Humans have the capacity to act with foresight, with the evolutionary
developmental steps being partially retained.
We know the motives of human behaviour to be very deep-seated in our
mind, down to the still unconscious regions. We know furthermore that
the causes of reflexes as well as more complex reactive patterns are
to be found in individual experience - that they become
neurologically structured, repeatable and conditionable and - along
paths not yet explored by science - even gain access to the genetic
information.
And indeed: where else could innate reflexes originate? How could
there be any evolutionary development unless individual experience or
advantage - in the sense of genes being provided with increased
opportunities - could structure itself genetically in such a way as
to become hereditary? Why should the genes cause bodies to come into
existence unless they could count on benefiting qualitatively as well
as being passed on through procreation?
To my mind (in contradiction of Crick's thesis according to which any
acquired attributes of organisms cannot be transferred to the genes),
Evolution might not just have its cause in an "accidental" genetic
mutation or copying mistakes on the molecular level but quite
possibly, via individual life experience, directly influences our
genetic structure.
Genetics these days tends to be dominated by analysis and
manipulation, even though we have not the slightest idea about the
possible effects of arbitrary manipulations upon ourselves or future
generations. Even the metabolism of the DNA remains obscure, i.e. we
do not know anything about the behaviour of the genetic code within
the organism after having been incorporated as food.

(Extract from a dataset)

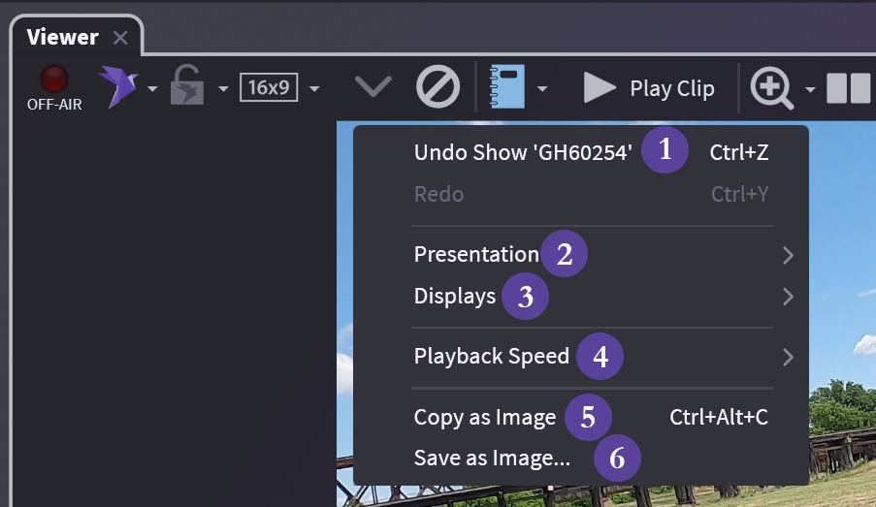Open the dropdown beside the purple bird
The height and width of the screenshot is (507, 876).
(152, 90)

Nor was this of great concern until recently, since the code of the
DNA structured by Evolution, from the unicellular organism to the
vegetable and up to beef, was found to be compatible if not identical
with the human cellular information. Whether this still is the case
nowadays, in the face of increasing manipulation of genetic
information and the insertion of artificial genes into the food
chain, is so far anyone's guess: we have all been degraded to the
status of guinea-pigs! The scandal of the mad cow disease merely
indicates the helplessness with which science is subject to
mercantile interests, as well as the scandalous manner in which it
treats the ordinary people. (With these remarks I do mean not to
oppose genetic engineering as such but certainly the laissez faire
attitude in which it is handled!)
Yet to get back to the subject of human motivation. It is common
knowledge that we are not merely motivated by rational thought but
equally by emotional impulses, and that both regions are closely
interconnected. The emotions are in part biological heritage, they
tend to interfere in our lives in the manner of reflexes; and it is
part of the human maturing process, both individually and
collectively, to become aware of this connection so as to be able to
handle one's emotions creatively.
Although this area, too, has not yet been researched exhaustively, we
do know that emotions, too, may be subject to a continuous phylogenic
development, and that, via the cerebrum with its potential of thought
and knowledge, we are able to influence our emotional behaviour. Here
again the spheres of thinking and emotion are closely interconnected.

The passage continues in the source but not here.